Overuse of antibiotics, very tight downtime, production of biofilms, flock overcrowding, and inadequate disposal of dead chickens, here is a list of some of the practices that promote the presence and multiplication of microbes on our farms. This presentation will review the strategies ensuring the diversity and expression of infectious diseases in poultry production.

Jean-Pierre Vaillancourt, DVM, M. Sc., Ph. D.
Professor Faculté de médecine vétérinaire, Université de Montréal

Dr. Jean-Pierre Vaillancourt is a full professor at the Veterinary Medicine Faculty of the University of Montreal. He has completed his doctorate in veterinary medicine (1983) and his masters in clinical sciences (1986) at University of Montreal and his Ph.D. in population medicine at The University of Minnesota (1990).

He has been a professor at Guelph University (1990-1996), North Carolina State University (1996-2004) and was the visiting professor at the National Autonomous University of Mexico (2002-2003) and the École nationale vétérinaire de Toulouse, France (2017-2018).

He was the recipient of many awards: The Bayer-Snoeyenbos New Investigator Award from the American Association of Avian Pathologists (1997); The Exceptional Clinical Service Award in North Carolina (1998); The US Poultry & Egg Association Lamplighter Award for his contributions to the US poultry industry with his research on infectious diseases and biosecurity (2004).

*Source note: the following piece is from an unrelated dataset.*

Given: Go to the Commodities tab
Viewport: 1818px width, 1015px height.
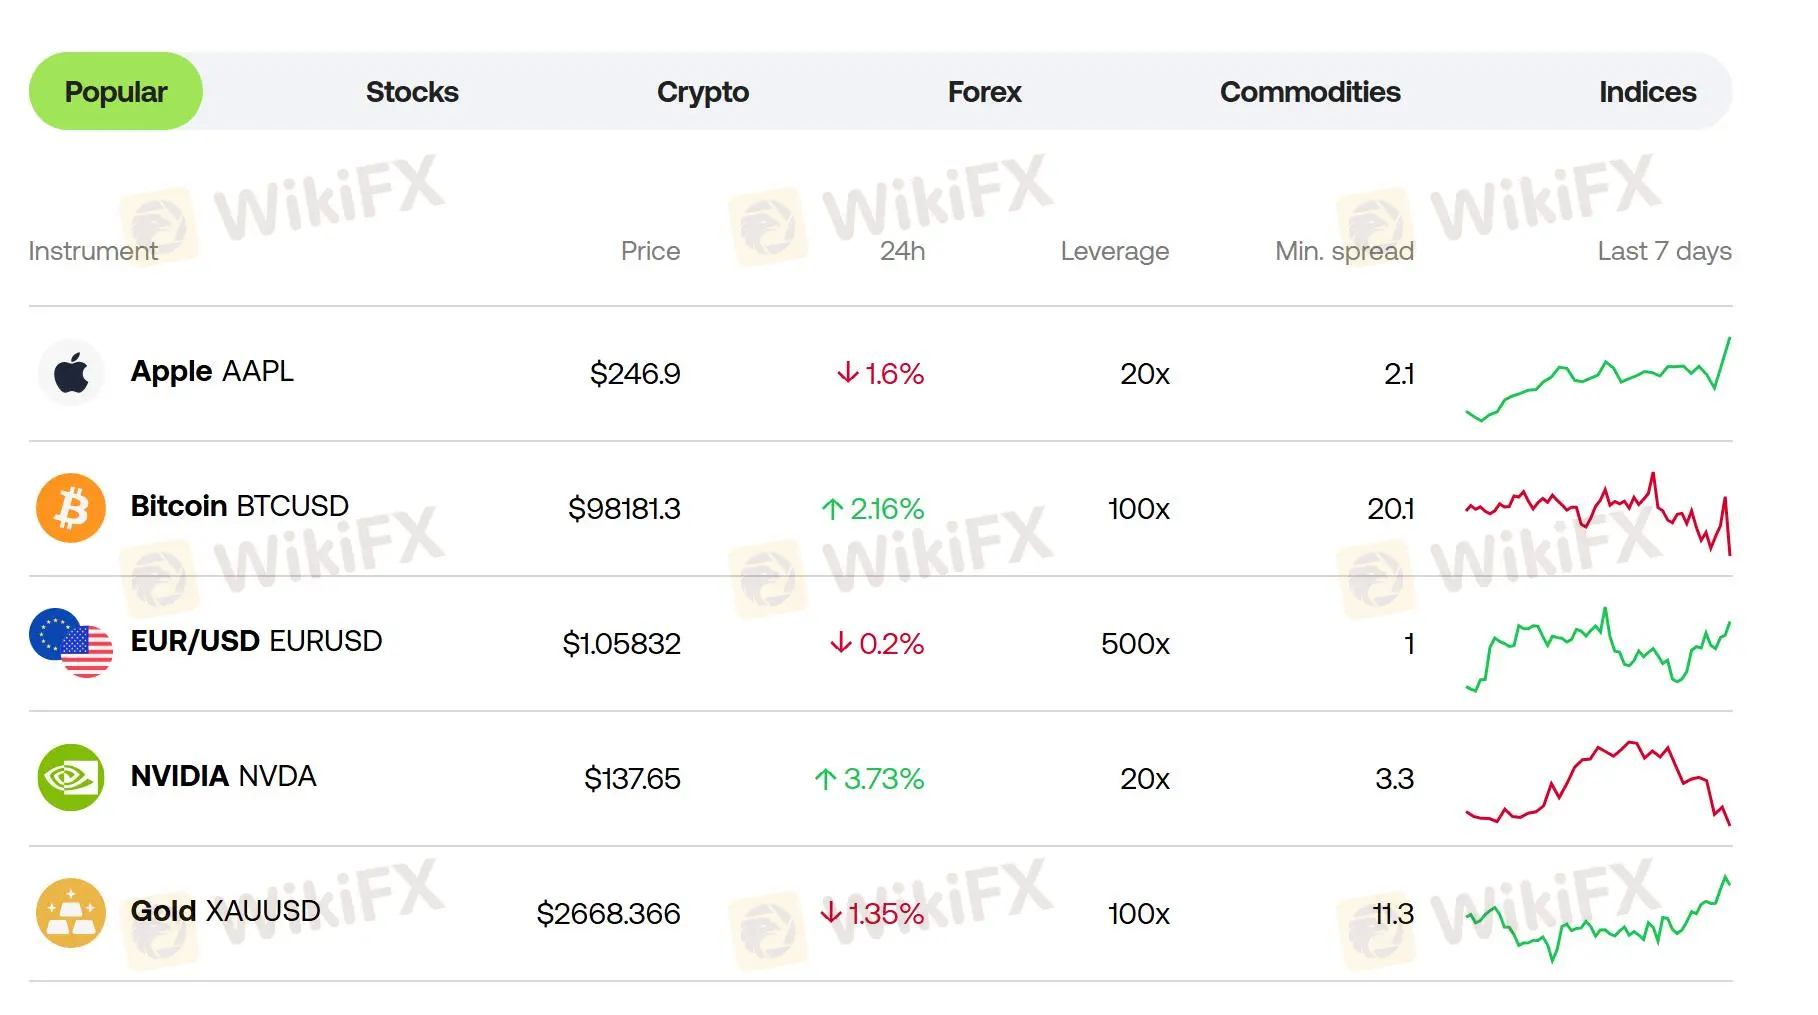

He was chosen as Foreign Correspondant for the Académie française de médecine vétérinaire (2012) and the Académie nationale de médecine (2016). In 2019, the French government named him Chevalier de l'Ordre du Mérite Agricole.

He was a member of several Canadian Advisory Committees for the fight against poultry, swine and beef cattle infectious diseases. He currently serves as an expert on several working groups at the Agence nationale de sécurité sanitaire de l’alimentation, de l’environnement et du travail de France.